## Task brief:
Could you shift every click coordinate up by 11 and give back the items from the line with "Select the 14490.00 green price tag" up to and including the line with "click(x=808, y=235)", requests included? Leave the pictures out.

--- START The records ---

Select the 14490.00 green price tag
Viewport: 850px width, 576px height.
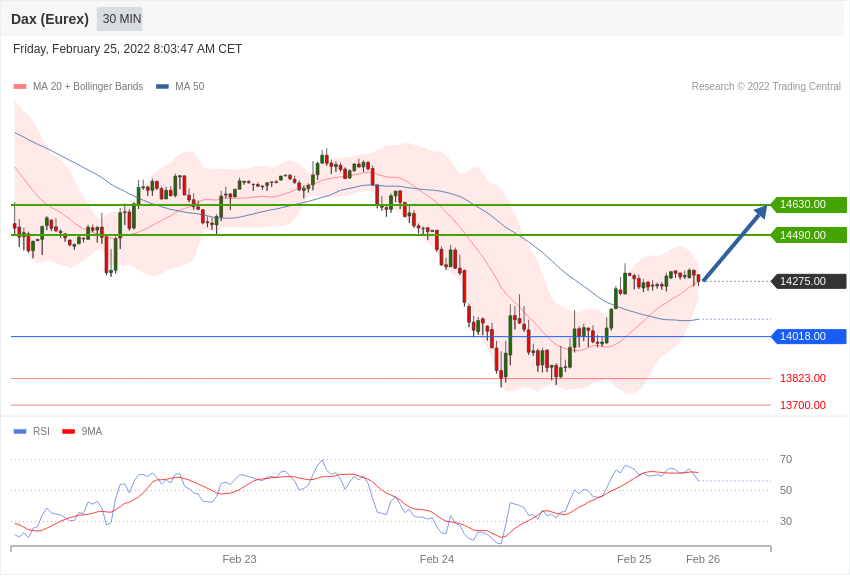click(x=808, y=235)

--- END The records ---
--- START The records ---

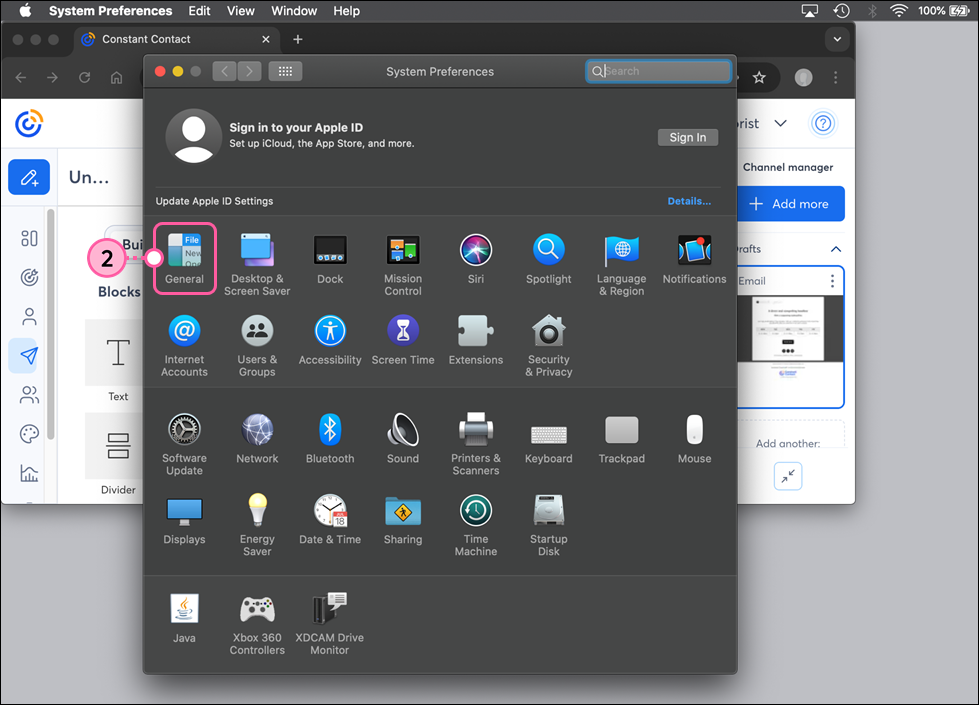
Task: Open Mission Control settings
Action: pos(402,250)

--- END The records ---

## The output:
Select the 14490.00 green price tag
Viewport: 850px width, 576px height.
click(x=819, y=246)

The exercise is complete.